Читать «Конъюнктуры Земли и времени. Геополитические и хронополитические интеллектуальные расследования» онлайн - страница 164
Вадим Леонидович Цымбурский
Критики стандартного «боденовского» толкования суверенитета много раз говорили о его схоластичности. Взять, например, любые государства, состоящие в военном союзе. Вступая в него, они во многом утрачивают свободу решений и начинают в важнейших вопросах войны и мира руководствоваться не прямыми, сиюминутными своими интересами, а долгосрочными взаимными обязательствами – вплоть до того, что вступают в войны, не будучи к ним готовыми, как Россия в 1914 году, или даже вовсе их не желая, как Англия и Франция в 1939-м. Значит ли это, что они добровольно лишают себя суверенитета? А если да, то зачем они это делают? Лишь мельком напомню давние хрестоматийные споры в связи со статусом доминионов о том, возможен ли суверенитет внутренний без внешнего. Или о положении в федеративных государствах, где власть делится между федеральным правительством и штатами так, что ни одна инстанция не может нарушить полномочий другой. Кто здесь полновластный суверен? Ясно, что во всех этих разнородных, многократно дискутировавшихся случаях политологи имеют дело с особым проявлением суверенитета – не как независимости, а как фиксированной, обязывающей взаимозависимости субъектов.

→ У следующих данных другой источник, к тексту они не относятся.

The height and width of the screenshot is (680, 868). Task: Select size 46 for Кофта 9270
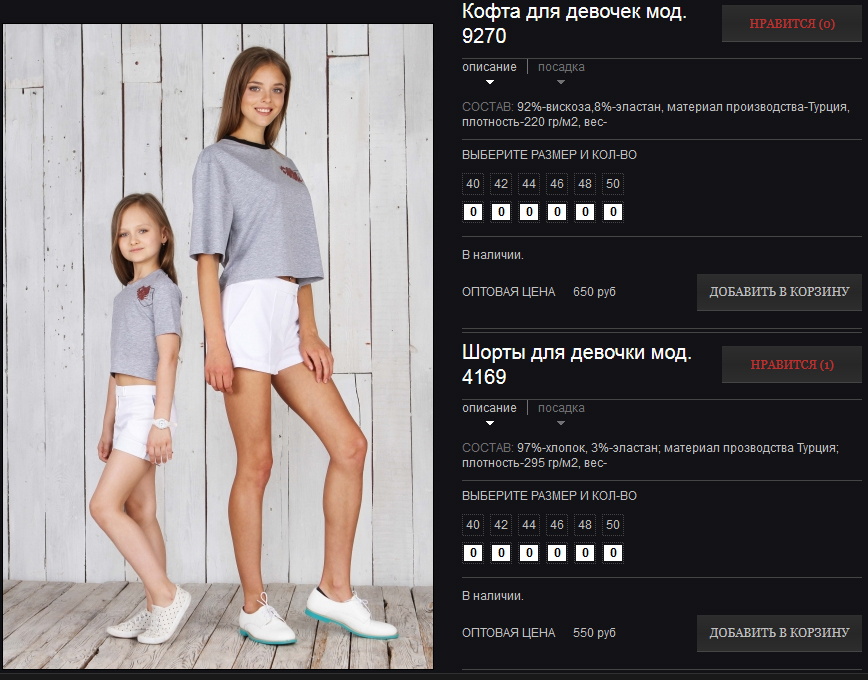coord(557,184)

Если перейти к повседневной политической речи, то в ней «суверенитет» обычно вовсе не тождествен ни «полновластию», ни «независимости». Например, Э. Шеварднадзе в книге «Мой выбор» вспоминает, как в бытность главой компартии Грузии стремился «к достижению республикой реального суверенитета, хотя бы в рамках существующей системы». Но разве «суверенитет в рамках системы» – это «полновластие и независимость»? Всякий, кто читал мемуары О. фон Бисмарка, знает, что в Германской империи правители мелких княжеств и королевств, уступив имперскому правительству в Берлине важнейшие вопросы политики, юстиции, экономики, продолжали считаться суверенами над своими владениями, хотя уже явно не были ни полновластны, ни независимы. Мы постоянно говорим, что в ходе интеграции европейские государства частично поступаются суверенитетом. Но что такое «частичное полновластие» или «частичная независимость»? Думается, в беседе о политическом процессе на Ближнем Востоке вполне естественно прозвучит вопрос: в какой мере распространяется суверенитет Израиля на отдельные территории, охваченные экспансией с 1948 по 1980-е годы? Но разве же при этом будет иметься в виду независимость Израиля или то полновластие, которым могут быть наделены обычные оккупационные органы?
Как политическая, так и речевая практика бунтует против приравнивания «суверенитета» к «полновластию и независимости». Во всех приведенных примерах мы чувствуем, что «суверенитет» – нечто иное. Но как концептуально определить это иное, с которым мы так легко оперируем на практике? И возможна ли такая «формула суверенитета», из которой, как частные случаи, были бы выводимы и традиционное понимание этой концепции, и глубинные структуры тех ситуаций, когда это понимание явно оказывается неадекватным?